Archive for March, 2014

Pick your protocol: Multiprotocol file access in EMC Isilon OneFS

Kirsten Gantenbein

Kirsten Gantenbein

Principal Content Strategist at EMC Isilon Storage Division
Kirsten Gantenbein
Kirsten Gantenbein

You’re rushing to meet a project deadline, and you need to update some related files that are stored on an EMC® Isilon® cluster. You’re working on a Linux computer, and you’re connected to the cluster over a Network File System (NFS) protocol. You need to access files in a directory that your coworker, who uses a Windows computer, created when they were connected to the same cluster over a Server Message Block (SMB) protocol. Thanks to the Isilon OneFS® operating system, you can seamlessly access your coworker’s files even though you are doing so through a very different protocol.

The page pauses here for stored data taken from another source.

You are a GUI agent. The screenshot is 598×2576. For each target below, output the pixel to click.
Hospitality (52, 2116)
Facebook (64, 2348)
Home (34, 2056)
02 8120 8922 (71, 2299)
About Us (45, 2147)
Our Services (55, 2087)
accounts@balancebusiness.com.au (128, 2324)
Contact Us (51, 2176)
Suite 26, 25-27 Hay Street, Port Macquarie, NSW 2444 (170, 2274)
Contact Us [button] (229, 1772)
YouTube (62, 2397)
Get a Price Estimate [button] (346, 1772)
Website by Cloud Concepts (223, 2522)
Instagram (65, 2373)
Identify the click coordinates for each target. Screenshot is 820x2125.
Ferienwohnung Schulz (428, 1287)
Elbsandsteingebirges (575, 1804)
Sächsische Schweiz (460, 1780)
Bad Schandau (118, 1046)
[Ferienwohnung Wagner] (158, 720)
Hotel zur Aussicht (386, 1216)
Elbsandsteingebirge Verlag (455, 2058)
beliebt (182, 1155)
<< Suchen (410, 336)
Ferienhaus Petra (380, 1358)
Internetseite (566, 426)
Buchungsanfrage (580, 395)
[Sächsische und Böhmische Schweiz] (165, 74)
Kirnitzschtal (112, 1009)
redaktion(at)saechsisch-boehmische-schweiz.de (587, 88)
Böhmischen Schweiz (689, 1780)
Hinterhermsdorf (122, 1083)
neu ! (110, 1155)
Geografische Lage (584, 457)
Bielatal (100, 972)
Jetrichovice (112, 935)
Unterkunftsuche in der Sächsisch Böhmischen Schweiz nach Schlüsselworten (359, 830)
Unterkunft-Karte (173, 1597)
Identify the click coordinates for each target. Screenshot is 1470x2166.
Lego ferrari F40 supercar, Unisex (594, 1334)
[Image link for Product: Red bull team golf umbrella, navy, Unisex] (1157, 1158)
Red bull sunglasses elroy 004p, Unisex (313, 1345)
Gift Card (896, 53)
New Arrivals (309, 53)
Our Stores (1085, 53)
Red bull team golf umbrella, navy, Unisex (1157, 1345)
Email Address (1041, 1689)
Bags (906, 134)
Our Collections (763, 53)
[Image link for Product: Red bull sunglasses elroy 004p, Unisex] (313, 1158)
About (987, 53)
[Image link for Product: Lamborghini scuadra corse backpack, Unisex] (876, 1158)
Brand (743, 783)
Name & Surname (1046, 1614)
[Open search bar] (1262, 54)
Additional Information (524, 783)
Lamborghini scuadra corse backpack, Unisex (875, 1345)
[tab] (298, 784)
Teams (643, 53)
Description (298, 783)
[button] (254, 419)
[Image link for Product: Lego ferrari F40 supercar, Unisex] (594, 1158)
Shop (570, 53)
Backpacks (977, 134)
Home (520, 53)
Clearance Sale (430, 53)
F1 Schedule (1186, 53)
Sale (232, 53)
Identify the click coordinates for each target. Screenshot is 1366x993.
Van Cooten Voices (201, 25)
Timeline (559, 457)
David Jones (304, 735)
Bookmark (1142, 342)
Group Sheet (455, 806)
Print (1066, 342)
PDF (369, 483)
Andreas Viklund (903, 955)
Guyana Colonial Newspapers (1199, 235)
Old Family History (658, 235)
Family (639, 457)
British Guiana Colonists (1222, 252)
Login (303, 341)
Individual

Multiple protocol support is a necessity in today’s IT organizations, which comprise a mix of Windows and UNIX/Linux operating environments. OneFS is designed to provide users with unified access to data on an Isilon cluster using a mix of common protocols, such as SMB, NFS, HTTP, and Hadoop Distributed File System (HDFS). For a full list of supported protocols, see the OneFS administration guides or “EMC Isilon Multiprotocol Data Access with a Unified Security Model”.

So how does OneFS support a multiprotocol environment? What are the steps a system administrator needs to take to set up multiprotocol access in OneFS?

We have two videos that cover the basics and provide recommendations for setting up multiprotocol access in OneFS. The first video, “File Access Basics in an Isilon OneFS Multi-Protocol Environments,” provides a whiteboard overview of this topic. The second video, “Technical Demo: Multi-Protocol File Access Using EMC Isilon OneFS,” provide a demonstration of common multiprotocol commands and tasks.

File access basics and AIMA in OneFS

Supporting a mix of protocols requires supporting a mix of user identities and file permissions. This requirement can leave system administrators with several considerations when configuring OneFS.

Before discussing how OneFS handles multiprotocol file access, let’s first review how two operating environments, Windows and UNIX/Linux, authorize access to files. In a Windows environment, users are identified based on unique security identifiers (SIDs). Files or directories are secured through an Access Control List (ACL). In an UNIX environment, users and groups are identified through user identifiers (UIDs) and group identifiers (GIDs), respectively. Files are secured using POSIX mode bits.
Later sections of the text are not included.